改めて祖父を眺める。およそ半年振りに会う彼の姿は、眺めれば眺めるほどに以前と違って見えた。かつてのふっくらとした頬はシュッとなって、ぷっくりと出ていたビール腹は幾分ペッコリしたように思われた。年の割にふっさりとしていた髪は少なくなり、白さも増している。左半身の麻痺の影響で、左手と左足は自由に動かせず、顔の左半分は少し引き攣っている。
目の前にいる人は、間違いなく僕の祖父だ。けれど、データの引き継ぎをして機種変したスマホを使い始めた時のような、無視できない「違和感」があった。いずれ慣れると思いつつも、すぐにも目の前の祖父を受け入れられなかった。いや、受け入れたくなかったのかもしれない。
「いやー、思ったより元気そうで良かった」
口をついて出たのは、この言葉だった。祖父の変貌への戸惑いと、驚きと、寂しさに胸が一杯だったものの、僕の理性と祖母の期待とがネガティブの感情を制して、心にない「温かそうな言葉」を創り出した。
「でしょ。最初と比べると、ずいぶん良くなったんだよ」
僕の本心を知ってか知らぬか、祖母が被せるように言う。「そうなんだ」と返すと、祖父は「うん」と頷いていろんな話をし始めた。
入院した当初のこと。リハビリを頑張っていること。高価な杖を買ったこと。杖がないと歩けないこと。左足に装具を付けていること。その装具も値が張ったこと。

→ 課題の説明:
抜粋文を読んで、次の問いに答えなさい。
(a) 「僕」が祖父に会うのは、どのくらい振りか。
(b) 左半身の麻痺のために自由に動かせないのは、体のどの部分か。
(c) 祖父を前にして「僕」の口をついて出た言葉は何か。

→ 資料の抜粋:
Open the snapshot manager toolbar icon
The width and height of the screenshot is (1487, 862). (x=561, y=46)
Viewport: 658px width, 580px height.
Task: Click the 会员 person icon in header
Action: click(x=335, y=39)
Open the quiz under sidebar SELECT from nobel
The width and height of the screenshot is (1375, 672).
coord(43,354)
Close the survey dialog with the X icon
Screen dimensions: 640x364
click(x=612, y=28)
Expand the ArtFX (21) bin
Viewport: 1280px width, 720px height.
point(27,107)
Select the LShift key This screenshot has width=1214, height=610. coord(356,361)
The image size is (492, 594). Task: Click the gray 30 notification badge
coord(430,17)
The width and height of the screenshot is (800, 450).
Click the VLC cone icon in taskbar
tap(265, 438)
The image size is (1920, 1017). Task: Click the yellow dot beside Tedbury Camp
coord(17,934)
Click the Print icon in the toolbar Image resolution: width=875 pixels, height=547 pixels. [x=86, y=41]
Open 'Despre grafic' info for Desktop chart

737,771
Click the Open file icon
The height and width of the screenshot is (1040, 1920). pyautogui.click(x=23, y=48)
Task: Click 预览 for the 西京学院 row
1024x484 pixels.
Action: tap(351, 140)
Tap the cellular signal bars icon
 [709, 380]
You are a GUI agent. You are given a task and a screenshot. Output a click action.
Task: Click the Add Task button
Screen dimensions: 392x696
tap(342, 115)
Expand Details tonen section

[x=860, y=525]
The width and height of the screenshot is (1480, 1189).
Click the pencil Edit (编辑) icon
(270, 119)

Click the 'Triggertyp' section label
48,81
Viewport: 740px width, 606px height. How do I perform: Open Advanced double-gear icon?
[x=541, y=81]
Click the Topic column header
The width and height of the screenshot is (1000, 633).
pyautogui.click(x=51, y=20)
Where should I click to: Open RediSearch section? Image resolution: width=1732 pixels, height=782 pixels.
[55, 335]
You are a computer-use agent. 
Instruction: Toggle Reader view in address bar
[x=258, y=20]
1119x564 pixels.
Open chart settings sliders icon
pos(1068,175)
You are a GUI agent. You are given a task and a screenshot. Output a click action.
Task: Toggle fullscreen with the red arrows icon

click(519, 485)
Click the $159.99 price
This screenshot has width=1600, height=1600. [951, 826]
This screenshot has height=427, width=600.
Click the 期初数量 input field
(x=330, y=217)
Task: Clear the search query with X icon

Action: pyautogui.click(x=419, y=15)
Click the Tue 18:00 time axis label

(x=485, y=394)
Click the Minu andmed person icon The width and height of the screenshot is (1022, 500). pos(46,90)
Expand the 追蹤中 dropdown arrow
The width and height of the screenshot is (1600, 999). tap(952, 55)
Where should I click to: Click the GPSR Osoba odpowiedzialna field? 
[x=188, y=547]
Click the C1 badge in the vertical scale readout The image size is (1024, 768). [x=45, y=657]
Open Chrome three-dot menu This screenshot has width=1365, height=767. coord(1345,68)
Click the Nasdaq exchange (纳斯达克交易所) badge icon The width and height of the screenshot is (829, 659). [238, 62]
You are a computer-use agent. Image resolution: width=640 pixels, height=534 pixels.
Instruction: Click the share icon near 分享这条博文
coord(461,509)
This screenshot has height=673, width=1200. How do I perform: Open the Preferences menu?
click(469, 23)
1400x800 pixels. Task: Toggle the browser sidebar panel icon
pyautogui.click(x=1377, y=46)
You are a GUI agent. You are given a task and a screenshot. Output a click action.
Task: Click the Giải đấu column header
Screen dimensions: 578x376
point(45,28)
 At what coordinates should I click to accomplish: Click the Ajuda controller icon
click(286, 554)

→ 解答例:
(a) およそ半年振り
(b) 左手と左足
(c) 「いやー、思ったより元気そうで良かった」